The IUCN evaluated a sum of 63,837 species, which indicated about 19,817 species are endangered with extinction, about 3,947 were said to be categorized as “critically endangered,” and 5,766 as threatened.
Also, more than 10,000 species are recorded as “vulnerable.” At-risk is 41% of amphibian “variety, 33% of reef-building corals, 25% of mammals, 30% of conifers, and 13% of birds.
The IUCN Red List has documented 132 variety of plants as well as animals from India as “Critically Endangered.”
The IUCN Red List categorizes species into nine different groups, determined through standards that include population size, area of geographic distribution, rate of decline, and degree of population & dispersion fragmentation.
There is an urgency on the acceptability of assigning any measures in the shortage of high-quality data, including uncertainty and likely future dangers, as long as it can be supported.
The following is the IUCN Red List of plants and animals according to their category:
- Extinct (EX) – In this category, it is beyond a reasonable doubt that the species is no longer in existence.

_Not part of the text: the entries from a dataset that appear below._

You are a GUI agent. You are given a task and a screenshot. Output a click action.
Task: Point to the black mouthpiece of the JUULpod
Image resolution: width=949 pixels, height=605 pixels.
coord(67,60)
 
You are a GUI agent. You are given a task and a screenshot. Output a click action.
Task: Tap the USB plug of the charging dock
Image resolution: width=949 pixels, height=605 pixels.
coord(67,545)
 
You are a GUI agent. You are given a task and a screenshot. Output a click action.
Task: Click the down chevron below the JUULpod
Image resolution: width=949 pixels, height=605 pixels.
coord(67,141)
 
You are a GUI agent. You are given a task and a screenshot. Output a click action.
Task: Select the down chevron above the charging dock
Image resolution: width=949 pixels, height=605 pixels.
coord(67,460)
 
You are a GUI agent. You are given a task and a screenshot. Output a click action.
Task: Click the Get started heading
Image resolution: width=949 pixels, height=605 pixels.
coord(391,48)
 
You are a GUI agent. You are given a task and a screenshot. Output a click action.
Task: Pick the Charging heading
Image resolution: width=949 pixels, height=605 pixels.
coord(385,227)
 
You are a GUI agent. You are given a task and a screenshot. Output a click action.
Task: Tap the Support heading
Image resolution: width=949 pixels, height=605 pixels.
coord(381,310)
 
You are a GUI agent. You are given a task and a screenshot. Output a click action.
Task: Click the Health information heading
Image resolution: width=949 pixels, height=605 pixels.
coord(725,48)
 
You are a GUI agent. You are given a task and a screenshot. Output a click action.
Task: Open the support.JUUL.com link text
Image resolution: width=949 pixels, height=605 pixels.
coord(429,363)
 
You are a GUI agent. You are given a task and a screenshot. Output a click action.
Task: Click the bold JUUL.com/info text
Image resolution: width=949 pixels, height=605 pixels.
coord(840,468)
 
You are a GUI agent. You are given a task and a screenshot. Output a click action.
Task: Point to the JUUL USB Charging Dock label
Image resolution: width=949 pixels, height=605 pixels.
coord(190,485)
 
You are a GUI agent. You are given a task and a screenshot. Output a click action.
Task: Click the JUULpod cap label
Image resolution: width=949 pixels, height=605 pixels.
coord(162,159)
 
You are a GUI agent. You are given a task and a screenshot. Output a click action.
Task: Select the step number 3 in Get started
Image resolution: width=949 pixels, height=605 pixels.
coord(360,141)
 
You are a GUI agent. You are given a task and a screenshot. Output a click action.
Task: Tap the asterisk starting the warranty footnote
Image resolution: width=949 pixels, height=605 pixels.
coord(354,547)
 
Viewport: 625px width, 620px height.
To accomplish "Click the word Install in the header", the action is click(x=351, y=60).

- Extinct in the wild (EW) – Species in this class usually survive only in captivity or outside the native span, as concluded after extensive studies.
- Critically endangered (CR) – Species are in a particular and extremely critical state
- Endangered (EN) – Species in this class are at great danger of extinction in the wild, and meets any of standards A to E for Endangered.
- Vulnerable (VU) – Species here meets one of the five red list criteria and are contemplated to be at an elevated risk of human-caused extinction.
- Near threatened (NT) – Species in this group are close to being at increased risk of extinction soon.
- Least concern (LC) – Species in this group are unlikely to become extinct in the nearest future.
- Data deficient (DD)
- Not evaluated (NE)
In the IUCN Red List, “threatened” adopts the classes of Critically Endangered, Endangered, and Vulnerable.
1994 classifications and 2001 context
The obsolete 1994 chart has just a single “Lower Risk” category, which included three subcategories:
- Conservation Dependent (LR/cd)
- Near Threatened (LR/nt)
- Least Concern (LR/lc)
In the 2001 context, “Near Threatened” and “Least Concern” became their classifications, while “Conservation Dependent” was abolished, its contents were incorporated into “Near Threatened.”
The brand of “possibly extinct” (PE) is employed by Birdlife International, which is the Red List Authority for birds. BirdLife International has suggested that PE should become an accepted name for Critically Endangered species.
This has now been embraced, alongside a “Possibly Extinct in the Wild” tag for species with populations living in captivity but is prone to be extinct in the wild.
The IUCN Red List focuses on the continuous decrease of Earth’s biodiversity and the impact humans have on life on the planet. It provides a generally approved criterion that can be used to measure the conservation status of species with time.
By 2019, 96,500 species had been evaluated by utilizing the IUCN Red List classifications and standards. Also, more than 26,500 species of animals, plants, and others fall into the threatened groups (CR, EN, and VU).
Currently, the list is available online to the world, and scientists can assess the fraction of species in a given category as well as how these percentages vary with time. They can also evaluate the dangers and conservation models that underpin practical trends.